Federal prosecutor, LeeAnn Bell, told during a Tuesday hearing all discussions of initial plea bargains were rejected by the defense attorneys representing the former officers. While their trial is about to start, their former colleague Chauvin was convicted in April of last year, on state charges of murdering George Floyd when he pleaded guilty to his crime.
Chauvin was seen on video holding his knee down on the neck of Floyd, blocking his airflow, during an attempt to arrest the black man outside a grocery store, in May, 2020. This continued for almost nine minutes, all the while George Floyd kept saying he couldn’t breathe, until he went completely unconscious, and died on the spot. The video footage shows Lane and Kueng helping Chauvin keep Floyd down, while Thao was seen keeping on-lookers away.
All three of those charged with using unreasonable force while acting under government authority violating George Floyd’s right to be free from the use of unreasonable force, have pleaded not guilty so far. They are collectively liable to Floyd’s death because they failed to intercede and interfere when Chauvin was using excessive force on the man, failed in providing him timely medical assistance that could have saved his life.
The U.S. District Court Judge Paul Magnuson already allowed the defense to not let the prosecutors use a 10-year-old girl’s witness account of the incident during the pretrial hearing in St.
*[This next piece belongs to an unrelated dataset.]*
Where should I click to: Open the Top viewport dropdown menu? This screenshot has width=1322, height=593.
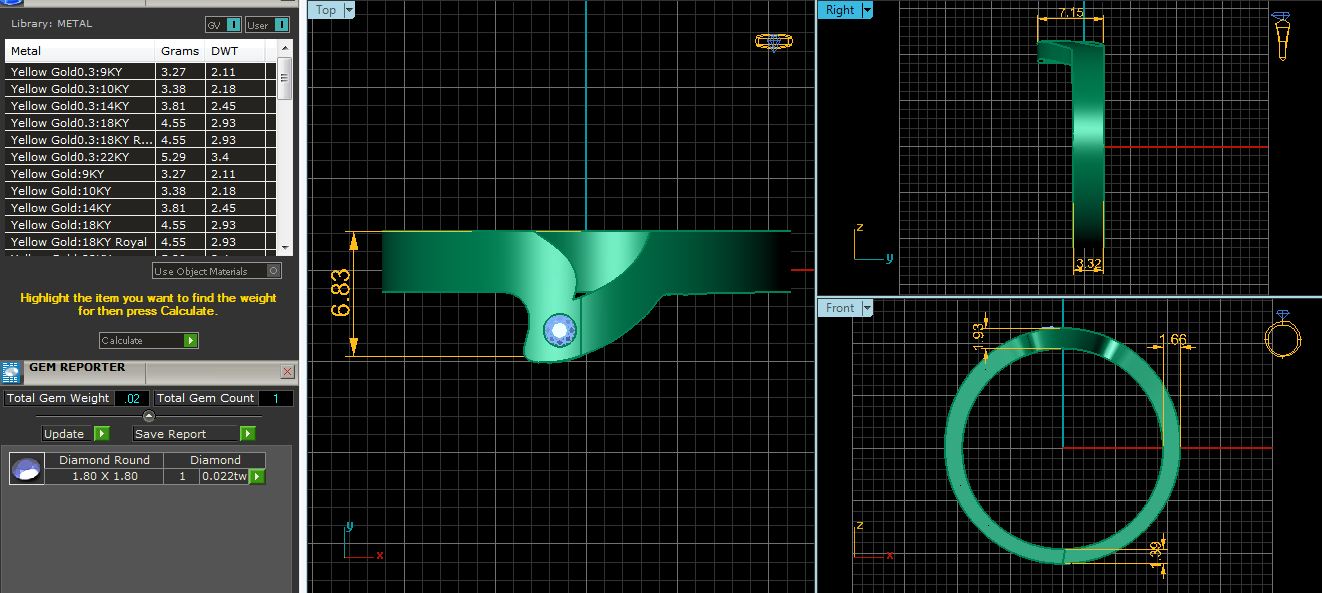point(349,10)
Paul, Minnesota on Tuesday. Earl Gray, the defense attorney on behalf of Lane said the child’s testimony could be used to invoke “sympathy”.
She was already one of the witnesses to take stand during Chauvin’s state trial where she bravely told the court her account of the incident, along with several other witnesses, “I was sad and kind of mad. Because it felt like [Chauvin] was stopping [Floyd’s] breathing, and it was kind of, like, hurting him.”